Tuesday, July 20, 2010

Myth Brings Meaning

Myth is known by anthropologists to bring meaning to a certain culture. And meaning is "made" or created by mythologizing history.

This morning started my thinking on myth-making. As my husband and I were discussing my grandfather and his present physical needs, I recognized that human beings love to "romanticize" their history. This is why many times we like to reminisce over the "younger years". I have been told that many mothers would not choose to have any more children, if they really remembered the reality of labor. Somehow our brains release a relaxing chemical that promotes "memory loss". And sometimes there is actual medication to further that memory loss!

Myths make for stories that we tell our children and hold meaning of ideals that help further our goals. This is what I think has happened in our culture wars.

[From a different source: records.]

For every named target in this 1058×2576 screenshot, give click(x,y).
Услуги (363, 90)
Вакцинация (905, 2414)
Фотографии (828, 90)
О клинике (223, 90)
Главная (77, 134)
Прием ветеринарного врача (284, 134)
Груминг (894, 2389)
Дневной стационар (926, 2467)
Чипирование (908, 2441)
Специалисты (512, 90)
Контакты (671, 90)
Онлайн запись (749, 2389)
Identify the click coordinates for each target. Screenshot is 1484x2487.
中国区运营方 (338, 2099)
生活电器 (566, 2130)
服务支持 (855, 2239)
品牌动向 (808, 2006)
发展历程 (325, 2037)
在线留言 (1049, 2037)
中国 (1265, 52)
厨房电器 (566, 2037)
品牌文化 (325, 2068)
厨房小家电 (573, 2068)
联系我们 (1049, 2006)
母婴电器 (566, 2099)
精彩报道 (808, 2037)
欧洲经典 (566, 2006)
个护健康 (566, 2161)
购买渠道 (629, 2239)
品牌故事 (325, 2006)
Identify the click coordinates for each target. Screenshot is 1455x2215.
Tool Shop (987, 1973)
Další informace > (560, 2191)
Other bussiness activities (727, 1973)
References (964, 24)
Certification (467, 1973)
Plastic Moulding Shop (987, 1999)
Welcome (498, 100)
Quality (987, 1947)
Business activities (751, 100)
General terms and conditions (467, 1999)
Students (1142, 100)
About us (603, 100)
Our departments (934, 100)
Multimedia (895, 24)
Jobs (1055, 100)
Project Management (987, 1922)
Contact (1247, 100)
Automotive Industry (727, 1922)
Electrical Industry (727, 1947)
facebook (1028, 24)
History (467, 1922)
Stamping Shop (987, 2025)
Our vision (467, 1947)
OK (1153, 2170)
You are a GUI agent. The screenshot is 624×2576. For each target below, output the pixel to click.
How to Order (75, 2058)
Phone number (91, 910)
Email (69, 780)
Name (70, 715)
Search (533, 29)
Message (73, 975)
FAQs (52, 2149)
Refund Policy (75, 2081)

The real history we may never really know, but scholars do have some knowledge about that "real history", as they struggle to piece it together. But, those that have agendas that must be won, mythologize history to suit their purposes. The Church has always done this, as this is what theology is about.

Our culture wars are about where science and tradition intersect, disconnect, or compliment. One political philosopher has a two culture system or way of understanding the real and the ideal. The ideal is for the common person, who must have myth to soothe their situations in life. But, the real history is for "men' who have cut their teeth on the hard discipline of discovery.

Thus, the disciplines are about the disciplined mind, which is strengthened by reality, not subsumed, or defensive toward reality. Which culture do you fit? The idealized version, or the real reality of existence in a real world?